## ZU ERLEDIGENDE AUFGABE:
Beantworten Sie anhand des Textauszugs über die Judenchristen:
(a) An welchem Gesetz hielten diese Judenchristen hartnäckig fest?
(b) Als was sahen sie sich selbst?
(c) Bei der Lektüre welches Briefes soll man das Gesagte im Auge behalten?

## TEXTAUSZUG:
Daher hingen diese Judenchristen verständlicherweise immer noch sehr an ihren Synagogen und der jüdischen Ordnung. Sie klammerten sich hartnäckig an das Gesetz des Mose (vgl. Apg 21,20) und kannten nicht die Höhen der himmlischen Stellung, Berufung und Bestimmung der Gemeinde. Sie sahen sich selbst als einen treuen und erleuchteten Überrest des jüdischen Volkes (vgl. Dan 11,35; 12,3), der neue Hoffnungen für die Nation hatte, die sich auf den Herrn Jesus Christus, Israels Messias, ausrichteten. Ihre Hoffnung war, das Reich Christi auf der Erde gemäß der Belehrungen der alttestamentlichen Propheten aufgerichtet zu sehen. Dies, so glaubten sie, würde in Kürze geschehen [vgl. Apg 3,19-21].

Das müssen wir im Auge behalten, wenn wir den Jakobusbrief lesen; die Dinge werden sehr stark auf einer jüdischen Ebene betrachtet, obwohl sie an den Herrn Jesus Christus glaubten.

## GESAMMELTES MATERIAL:
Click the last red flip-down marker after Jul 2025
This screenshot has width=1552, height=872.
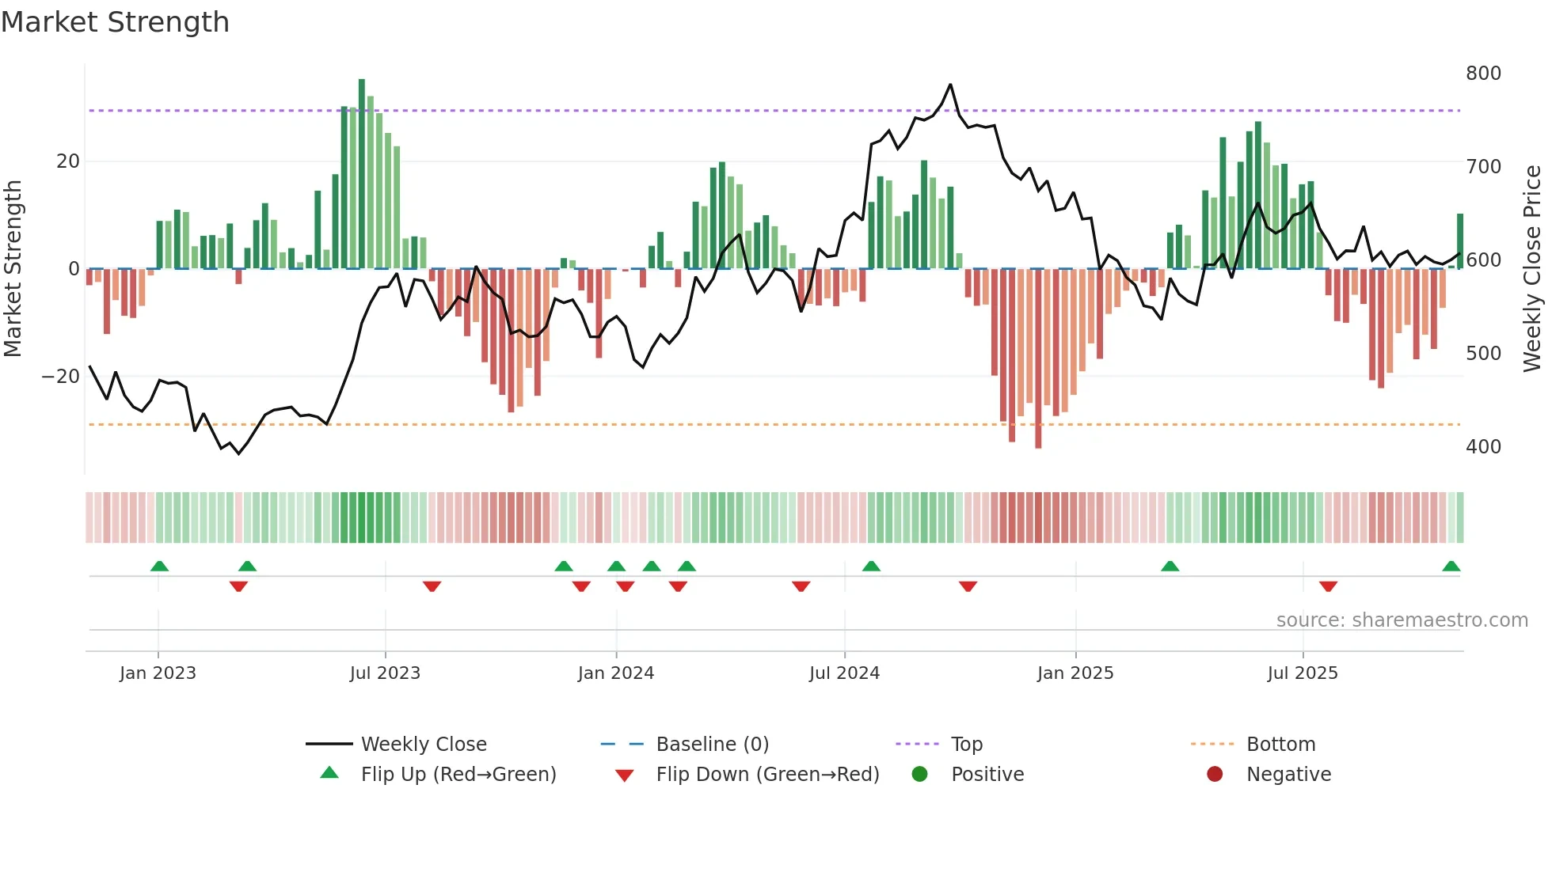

## SCHRIFTLICHE ANTWORT:
(a) Am Gesetz des Mose.
(b) Als einen treuen und erleuchteten Überrest des jüdischen Volkes.
(c) Beim Jakobusbrief.